To explore a novel strategy for balancing retinal neovascularization by assessing the role activin-like kinase receptor 1 (ALK1) plays in neovascularization in vascular endothelial growth factor (VEGF)-stimulated human retinal capillary endothelial cells (HRCECs).

HRCECs were transfected with an ALK1 gene-encoding plasmid or a pSIREN-ALK1 RNAi vector and stimulated with VEGF. The mRNA and protein expression levels of ALK1, occludin, ANG2, and ALK5 were evaluated by real-time PCR and/or Western blot analysis. Microscopy techniques and flow cytometry were used to assess the effects of enhanced levels of ALK1 on migration and proliferation and the formation of tubelike structures of HRCECs.

The level of ALK1 in ALK1-transfected cells was significantly increased compared with that in control cells. ALK1-transfected cells exhibited increased expression of occludin and decreased expression of ANG2 and ALK5, compared with expression in the control cells. HRCECs transfected with pSIREN-ALK1 RNAi exhibited decreased expression of ALK1 and occludin and increased expression of ANG2 and ALK5 compared with the control cells. Transfection with ALK1 affected the migration and proliferation of VEGF-stimulated HRCECs. ALK1 also inhibited the formation of endothelial tubelike structures, but did allow the formation of entire vessel structures.

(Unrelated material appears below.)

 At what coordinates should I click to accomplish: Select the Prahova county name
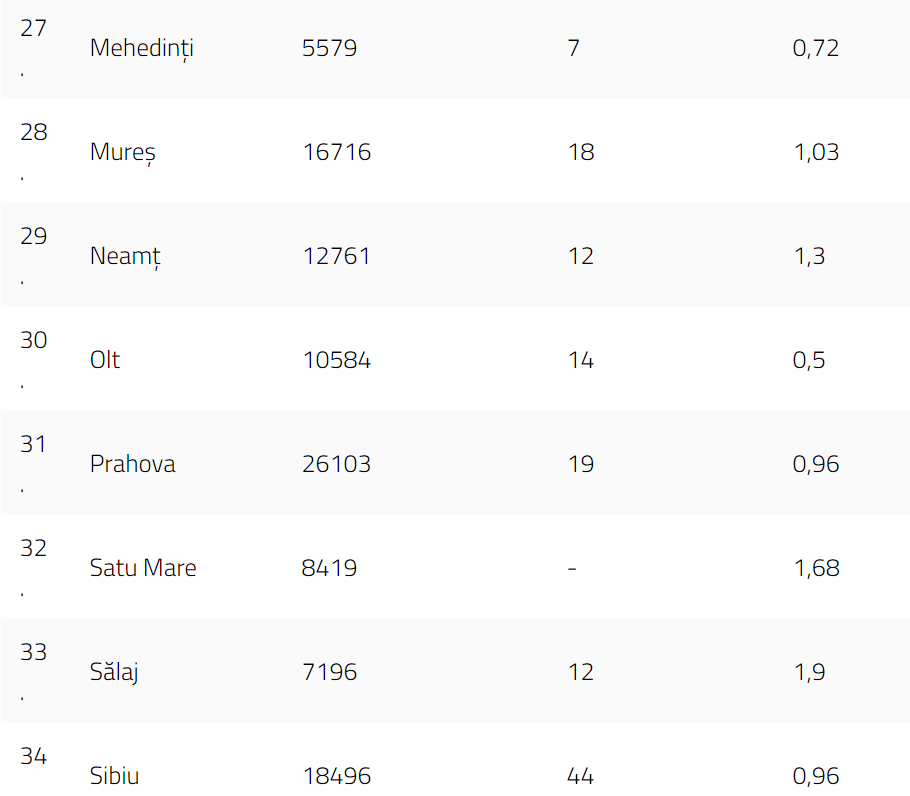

Overexpression of ALK1 promoted remodeling of newly formed blood vessels and prevented further angiogenesis. These findings provide insight into the control of retinal neovascularization and demonstrate a novel strategy for maintaining a stable phase of vessel formation, allowing for effective retinal neovascularization without the common adverse effects seen in patients with diabetic retinopathy, age-related macular degeneration, and retinal vein occlusion.